» **Set exercise 1**:
Rewrite the records below with "green" switched to "blue" and everything else kept the same. Leave the pictures out.

======== Text shown

Essay On Cheating And Lying

In my writings and in my courses, there are two sources that I repeatedly refer to.  The first one is written by Charles Eastman, a Dakota Indian who lived from 1858 to 1939The other source is by Dr. Scott Peck who in 1983 wrote a book titled, People of the Lie: The Hope for Healing Human Evil.  Although the two individuals lived 100 years apart, they both came to the same conclusion, which is, lying is evil, and it causes most of the problems in our society.

 

Charles Eastman put it this way:"Among the Dakotas lying and stealing from other tribal members was a capital offense.  A person who was capable of lying was believed to be capable of committing other cowardly crimes against the tribe and was put to death to prevent the evil from doing more harm.  If a person stole from another tribal member he was forever after called Wamanon (thief) and this distinction followed him for the rest of his life."

================

» **Set exercise 2**:
Translate this sentence from the essay on cheating and lying into Spanish: "A person who was capable of lying was believed to be capable of committing other cowardly crimes against the tribe and was put to death to prevent the evil from doing more harm."

======== Data supplied

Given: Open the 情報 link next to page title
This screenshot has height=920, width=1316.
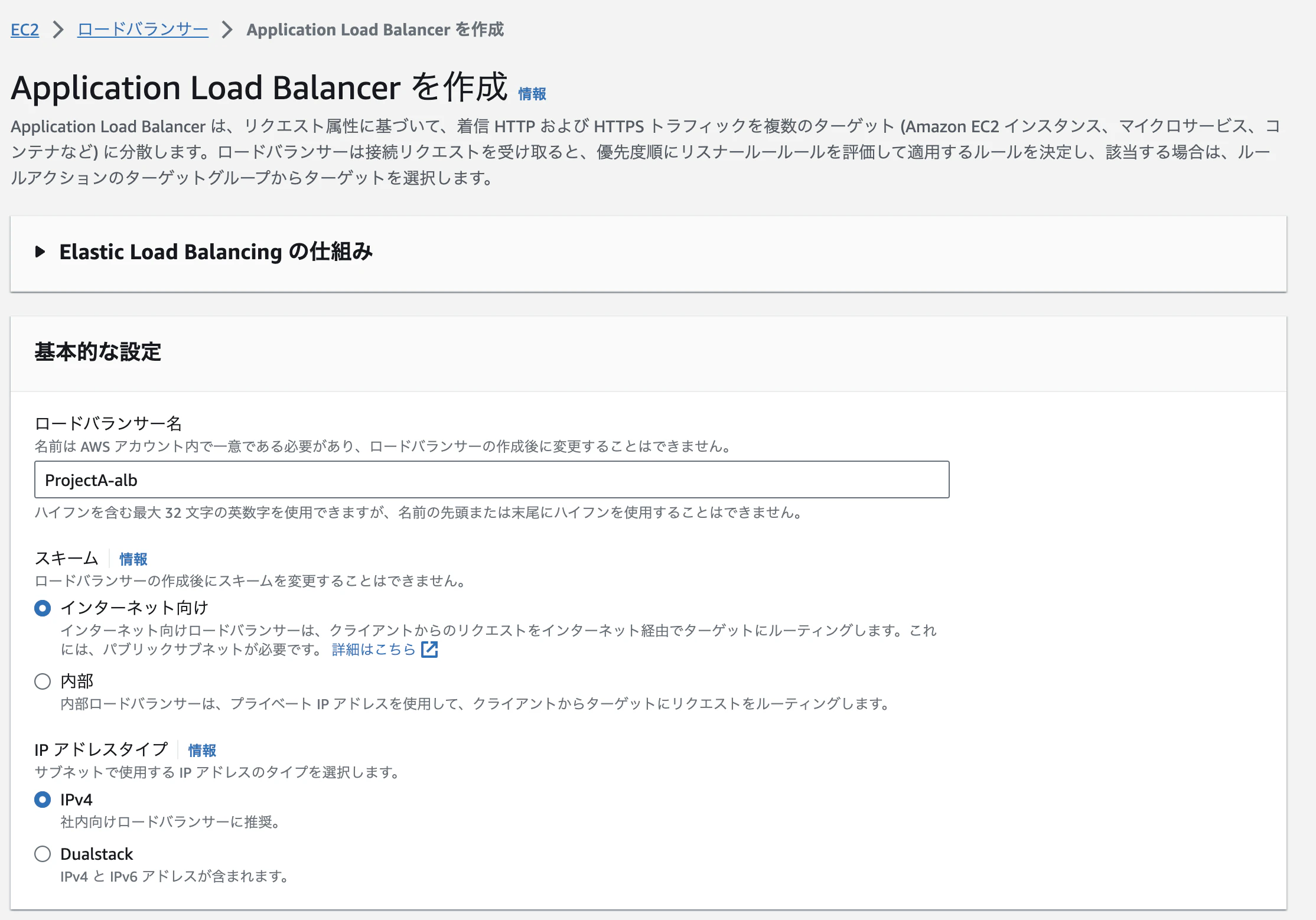Looking at the screenshot, I should click(x=532, y=94).
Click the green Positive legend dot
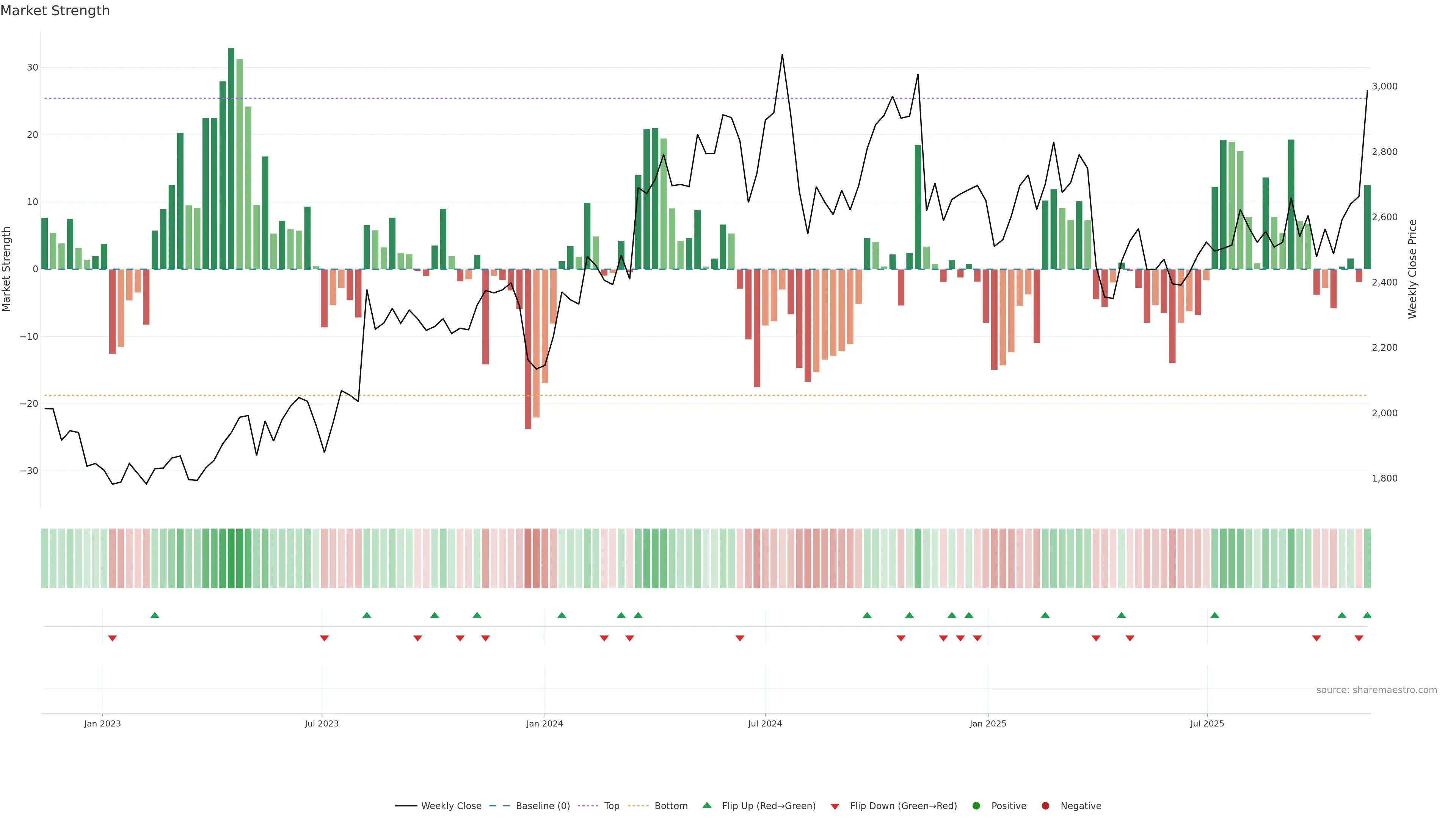The height and width of the screenshot is (819, 1456). pos(976,806)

================

» **Problem solution 1**:
Given: Open the 情報 link next to page title
This screenshot has height=920, width=1316.
Looking at the screenshot, I should click(x=532, y=94).
Click the blue Positive legend dot
The height and width of the screenshot is (819, 1456). pos(976,806)

» **Problem solution 2**:
Se creía que una persona capaz de mentir era capaz de cometer otros crímenes cobardes contra la tribu, y se le daba muerte para impedir que el mal causara más daño.